2 thoughts on “Out of Site, Out of Mind — The Era of World Wide Metrication

  1. Some years ago I read that in the 1950s France was going to switch from being a metric country to adopting imperial, at least in industry. It may have been American and English pressure but for some reason the plan fell through. It may have been from the fact that the ISO which was created in 1947 became metric based and there was work being done to refine and update the metric system that resulted in the creation of SI in 1960.

    One of the most interesting developments was the US creation of the unified inch fastener system which was intended for world-wide adoption. But the ISO created its own series of SI based fasteners that spread world-wide instead. The British really didn’t want to give up Whitworth in favour of an American variation but they had no problem giving it up for metric.

    As American hegemony was increasing all over the world the resistance to US customary units was the only thing the US could not force the world to adopt. And a good thing the world did resist. Because the world technological development is surpassing the US and metric is the fundamental component of these designs. Imperial/USC is not suited for the technological development we have today, especially in the micro-miniaturization of electronics.

    The Americans are obviously not happy with the way things have worked out and it still upsets them that the world has gone metric and used it to an advantage against the US. but that is the fault of the US for demonising the metric system instead of seeing value in it and moving forward with it.

  2. I agree with Ametrica about the US falling behind due to not adopting the metric system. I do believe that we will fall further behind by clinging to the old and outdated system. I have stated before that I have contacted the senators and representatives of my state, Alabama, to urge them to support legislation to have the US adopt SI. The replies I receive, if I even get a reply, always defend the present use of our current system and bring up the costs associated with converting as well as having to educate the populace. Just as Maven wrote in his blog. One very recent example of the cost and delay of clinging to an outdated system has occurred in my neighborhood.
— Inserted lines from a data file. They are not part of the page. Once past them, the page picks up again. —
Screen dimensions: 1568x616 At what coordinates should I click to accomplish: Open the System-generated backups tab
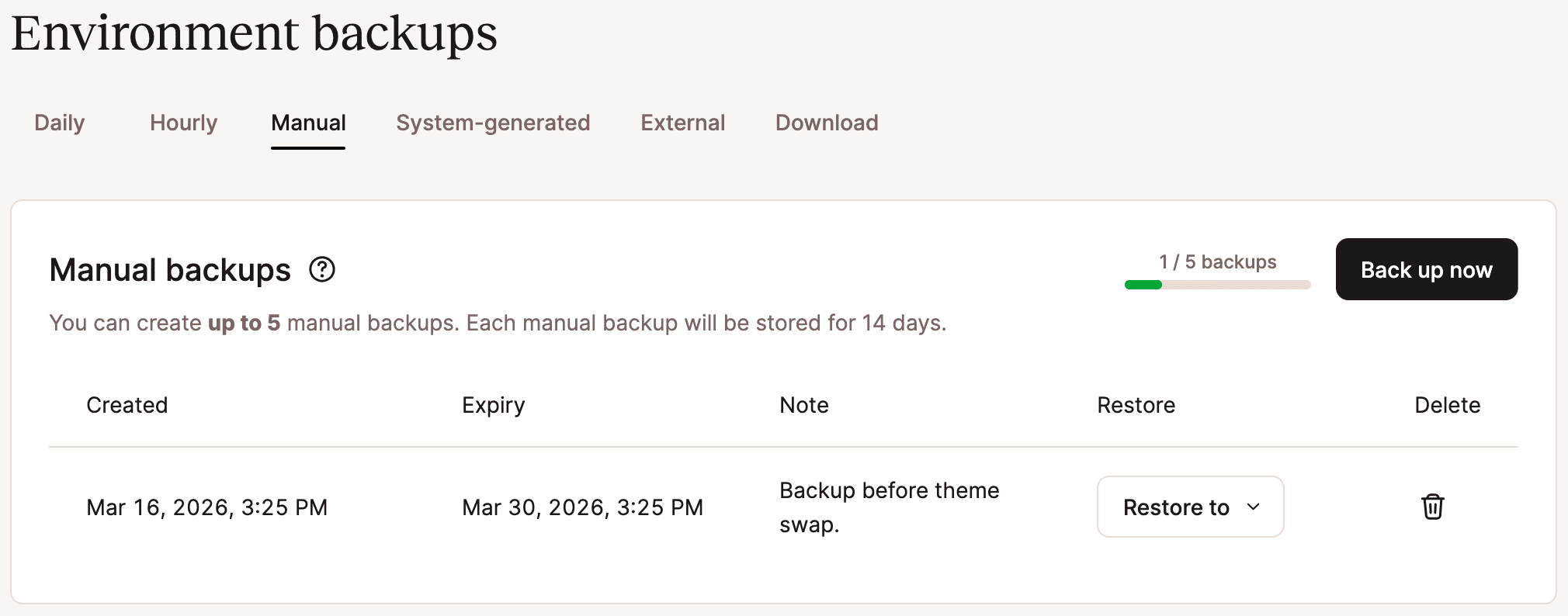[x=493, y=123]
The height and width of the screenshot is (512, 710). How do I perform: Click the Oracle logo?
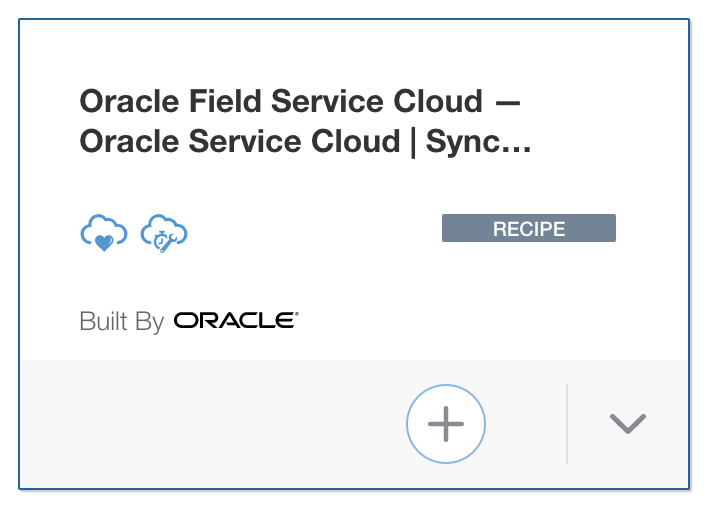236,321
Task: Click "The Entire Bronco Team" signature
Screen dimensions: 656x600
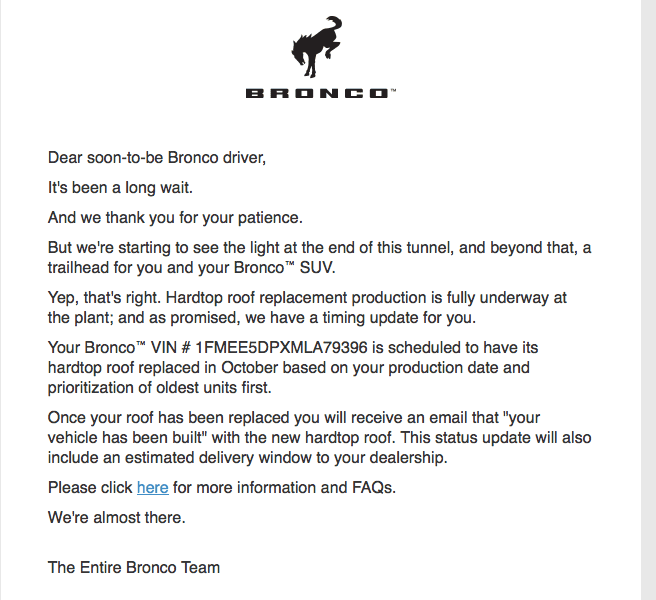Action: [x=134, y=568]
A couple I know started this past November to open a specialty coffee shop. They encountered a big delay when some of their new equipment, made in Germany, arrived and because the connections were metric, the plumbers were having a difficult time finding the parts to enable them to connect all of the water lines and so forth. I can imagine that such added expense and delay happens daily in the US on larger and more costly projects for businesses and industries. I believe that a large part of the problem with the US adopting SI lies in many, especially politicians and industrialists, thinking that the rest of the world is dependent upon the US. The US needs the rest of the world as allies and trading partners than the rest of the world needs the US.